# [SOLVED] Find the first TWO non-negative asymptotes and the first negative asymptote

• Mar 26th 2009, 11:45 AM
lsnyder
[SOLVED] Find the first TWO non-negative asymptotes and the first negative asymptote
Find the first TWO non-negative asymptotes and the first negative asymptote of the graph of https://webwork.uncc.edu/webwork2_fi...22b824af51.png in radians

smallest non-negative asymptote: https://webwork.uncc.edu/webwork2_fi...9019052b81.png

second non-negative asymptote: https://webwork.uncc.edu/webwork2_fi...9019052b81.png
first negative asymptote: https://webwork.uncc.edu/webwork2_fi...9019052b81.png

okay, i know the first one is pi/5

but the other two i do not know how to find. can some one please help me?
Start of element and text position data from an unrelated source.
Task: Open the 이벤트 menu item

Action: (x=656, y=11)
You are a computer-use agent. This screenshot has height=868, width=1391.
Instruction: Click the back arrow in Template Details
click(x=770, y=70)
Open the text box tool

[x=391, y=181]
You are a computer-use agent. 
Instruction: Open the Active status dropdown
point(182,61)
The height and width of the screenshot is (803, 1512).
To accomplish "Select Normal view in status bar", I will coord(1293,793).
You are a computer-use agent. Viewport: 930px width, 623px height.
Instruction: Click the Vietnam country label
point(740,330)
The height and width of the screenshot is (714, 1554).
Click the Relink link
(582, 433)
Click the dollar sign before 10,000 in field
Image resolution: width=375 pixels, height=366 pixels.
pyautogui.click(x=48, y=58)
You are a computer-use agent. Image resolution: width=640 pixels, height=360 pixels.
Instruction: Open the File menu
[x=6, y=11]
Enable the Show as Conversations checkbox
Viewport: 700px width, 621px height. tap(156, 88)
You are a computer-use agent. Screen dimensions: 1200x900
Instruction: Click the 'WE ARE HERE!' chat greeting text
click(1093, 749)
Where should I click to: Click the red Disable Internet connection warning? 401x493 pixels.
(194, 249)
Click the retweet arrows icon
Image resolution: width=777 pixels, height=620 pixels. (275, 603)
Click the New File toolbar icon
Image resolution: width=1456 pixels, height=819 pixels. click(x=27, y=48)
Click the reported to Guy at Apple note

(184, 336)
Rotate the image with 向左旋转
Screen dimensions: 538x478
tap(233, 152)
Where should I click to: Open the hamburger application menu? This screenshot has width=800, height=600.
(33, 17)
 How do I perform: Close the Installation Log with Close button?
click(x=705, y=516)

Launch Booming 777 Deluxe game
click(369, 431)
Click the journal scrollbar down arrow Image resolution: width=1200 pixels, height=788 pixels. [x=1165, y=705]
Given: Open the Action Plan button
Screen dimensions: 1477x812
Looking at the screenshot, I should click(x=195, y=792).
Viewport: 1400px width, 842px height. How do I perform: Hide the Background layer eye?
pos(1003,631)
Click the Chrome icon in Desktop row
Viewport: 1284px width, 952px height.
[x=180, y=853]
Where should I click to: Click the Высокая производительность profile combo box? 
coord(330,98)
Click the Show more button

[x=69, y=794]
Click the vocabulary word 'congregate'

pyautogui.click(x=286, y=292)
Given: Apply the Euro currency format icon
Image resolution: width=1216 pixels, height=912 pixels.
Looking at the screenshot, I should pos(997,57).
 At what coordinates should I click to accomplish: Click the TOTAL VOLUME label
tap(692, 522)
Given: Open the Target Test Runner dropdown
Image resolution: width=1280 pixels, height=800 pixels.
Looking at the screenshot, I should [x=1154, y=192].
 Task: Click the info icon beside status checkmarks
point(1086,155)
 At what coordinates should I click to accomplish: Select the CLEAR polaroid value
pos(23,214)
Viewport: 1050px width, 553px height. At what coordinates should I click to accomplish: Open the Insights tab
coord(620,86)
but i keep thinkin the other two answers are x=+-(pi/10). (which is wrong)
• Mar 26th 2009, 02:54 PM
sinewave85
Quote:

Originally Posted by lsnyder
Find the first TWO non-negative asymptotes and the first negative asymptote of the graph of https://webwork.uncc.edu/webwork2_fi...22b824af51.png in radians

smallest non-negative asymptote: https://webwork.uncc.edu/webwork2_fi...9019052b81.png

second non-negative asymptote: https://webwork.uncc.edu/webwork2_fi...9019052b81.png
first negative asymptote: https://webwork.uncc.edu/webwork2_fi...9019052b81.png

okay, i know the first one is pi/5

but the other two i do not know how to find. can some one please help me?

but i keep thinkin the other two answers are x=+-(pi/10). (which is wrong)

Hi, Isnyder. The trick to this is to realize that what you are doing is simply solving for those values of x that make cot undefined (they cause division by 0): $-\pi, -\frac{\pi}{2}, 0, \frac{\pi}{2}, \pi$

Let $\cot\left(x - \frac{\pi}{5}\right) = \cot{\theta}$ so that $x - \frac{\pi}{5} = \theta$

So the first non-negative asymptote is at $\frac{\pi}{5}$ as you guessed:

$x - \frac{\pi}{5} = 0$

$x = \frac{\pi}{5}$

And the second non-negative asymptote:

$x - \frac{\pi}{5} = \frac{\pi}{2}$

$x = \frac{\pi}{2} + \frac{\pi}{5} = \frac{2\pi + 5\pi}{10} = \frac{7\pi}{10}$

Lastly, the first negative asymptote:

$x - \frac{\pi}{5} = -\frac{\pi}{2}$

$x = -\frac{\pi}{2} + \frac{\pi}{5} = \frac{-3\pi}{10}$
• Mar 26th 2009, 03:06 PM
lsnyder
actually the last two answers are 6pi/5 and -4pi/5.

because you add pi instead of pi/2. because the pi is smaller.

but if it wasn't for you saying all that, I would of never have gotten the right answer. Thank you! (Bigsmile)
• Mar 26th 2009, 03:18 PM
sinewave85
Quote:

Originally Posted by lsnyder
actually the last two answers are 6pi/5 and -4pi/5.

because you add pi instead of pi/2. because the pi is smaller.

but if it wasn't for you saying all that, I would of never have gotten the right answer. Thank you! (Bigsmile)

I am fairly sure that $\pi > \frac{\pi}{2}$.

$\pi \approx 3.14159$

$\frac{\pi}{2} \approx 1.57080$

• Mar 26th 2009, 03:25 PM
lsnyder
Quote:

Originally Posted by sinewave85
I am fairly sure that $\pi > \frac{\pi}{2}$.

$\pi \approx 3.14159$

$\frac{\pi}{2} \approx 1.57080$

(pi/5)+pi = 6pi/5 rather than (pi/5)+(pi/2)=7pi/10
6pi/5 < 7pi/10

same for the negative

(pi/5)-pi =-4pi/5 rather than (pi/5)-(pi/2) = -3pi/10
-4pi/5 <-3pi/10

also, it came up right in my homework when i typed it in.
• Mar 26th 2009, 03:36 PM
sinewave85
Quote:

Originally Posted by lsnyder

(pi/5)+pi = 6pi/5 rather than (pi/5)+(pi/2)=7pi/10
6pi/5 < 7pi/10

same for the negative

(pi/5)-pi =-4pi/5 rather than (pi/5)-(pi/2) = -3pi/10
-4pi/5 <-3pi/10

also, it came up right in my homework when i typed it in.

$\frac{6\pi}{5} \approx 3.7699$ is actually greater than (>) $\frac{7\pi}{10} \approx 2.19911$
$\frac{-4\pi}{5} \approx -2.51327$ is less that $\frac{-3\pi}{10} \approx-0.942478$, but that means that it is further away from 0. The absolute value of the former is greater than the latter.